I used to use drugs, alcohol, food and binging on TV to drown out my emotions. I’m so thankful that I can now reach for meditation instead.
There are many ways to meditate, one thing I want to emphasize. I hear people constantly tell me that they can’t empty the mind. It makes me happy to be able tell them that this is completely normal and acceptable. To be able to empty your head takes a lot of practice. This is something that most meditation practitioners rarely reach.

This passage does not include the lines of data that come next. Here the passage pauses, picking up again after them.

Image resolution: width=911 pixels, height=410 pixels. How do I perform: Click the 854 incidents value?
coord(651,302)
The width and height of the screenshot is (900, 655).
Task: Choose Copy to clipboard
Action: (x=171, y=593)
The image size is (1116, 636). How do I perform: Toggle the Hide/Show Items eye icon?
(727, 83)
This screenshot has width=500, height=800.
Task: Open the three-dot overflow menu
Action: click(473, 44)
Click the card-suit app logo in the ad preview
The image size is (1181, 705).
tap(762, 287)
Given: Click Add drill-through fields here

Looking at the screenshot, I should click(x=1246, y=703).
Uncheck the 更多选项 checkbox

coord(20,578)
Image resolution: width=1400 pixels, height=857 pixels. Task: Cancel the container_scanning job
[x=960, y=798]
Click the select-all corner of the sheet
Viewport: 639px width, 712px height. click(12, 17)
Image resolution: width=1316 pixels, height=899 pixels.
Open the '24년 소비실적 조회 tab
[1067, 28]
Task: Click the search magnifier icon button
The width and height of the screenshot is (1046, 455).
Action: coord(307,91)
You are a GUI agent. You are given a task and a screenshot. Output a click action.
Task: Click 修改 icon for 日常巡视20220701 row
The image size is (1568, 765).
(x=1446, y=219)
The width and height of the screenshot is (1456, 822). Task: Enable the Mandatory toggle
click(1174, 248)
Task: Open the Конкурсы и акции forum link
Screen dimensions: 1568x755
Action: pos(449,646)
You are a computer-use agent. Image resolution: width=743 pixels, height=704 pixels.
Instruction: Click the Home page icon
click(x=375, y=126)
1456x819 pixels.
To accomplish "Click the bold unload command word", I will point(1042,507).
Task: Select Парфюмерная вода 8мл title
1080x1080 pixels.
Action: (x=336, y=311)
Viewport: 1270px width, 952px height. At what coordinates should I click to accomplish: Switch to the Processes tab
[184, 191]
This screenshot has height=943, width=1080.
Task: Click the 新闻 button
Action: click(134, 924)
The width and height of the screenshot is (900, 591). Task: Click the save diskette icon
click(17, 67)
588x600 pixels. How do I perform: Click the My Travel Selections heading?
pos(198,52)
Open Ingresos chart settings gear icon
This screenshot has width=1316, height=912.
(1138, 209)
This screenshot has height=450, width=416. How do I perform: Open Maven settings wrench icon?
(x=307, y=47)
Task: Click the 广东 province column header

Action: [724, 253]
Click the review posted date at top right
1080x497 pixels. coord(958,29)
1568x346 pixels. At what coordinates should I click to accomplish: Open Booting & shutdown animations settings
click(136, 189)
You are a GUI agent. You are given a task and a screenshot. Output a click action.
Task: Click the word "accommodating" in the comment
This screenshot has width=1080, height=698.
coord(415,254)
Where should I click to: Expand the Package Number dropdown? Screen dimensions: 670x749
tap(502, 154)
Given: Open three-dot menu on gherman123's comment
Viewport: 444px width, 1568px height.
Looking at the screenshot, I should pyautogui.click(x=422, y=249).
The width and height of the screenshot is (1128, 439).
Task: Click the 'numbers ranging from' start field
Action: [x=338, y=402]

Since many years, I have been practicing mindful meditation. I see it as a way for me to be aware of the thoughts that are playing in my head unconsciously and control my emotions. It’s like “watching the show” in your head, according to one of my favorite teachers.
Transcendental meditation is something I do now, although it does require me to empty my mind. However, I still love returning to mindful meditation.
Connect to the Present Moment
This is a great way to get your mind back into the present moment if you are too stressed out to close your eyes or sit still.
Concentrate on your index finger for twenty-six to sixty seconds. Allow your body and mind to be consumed by this. Keep your finger near you to examine the rivets and lines. Take slow, deep breaths. Inhale through your nose and exhale through your mouth.
This is an easy and quick way to bring your awareness back into the present. Instead of dwelling on the future, or worrying about the possible outcomes, it allows you to focus on the present. Ayurvedic tradition suggests that you focus on your hands to help ground your soul and stabilize the body.
Change your perspective
It’s amazing how different people can react to the same situation in completely different ways.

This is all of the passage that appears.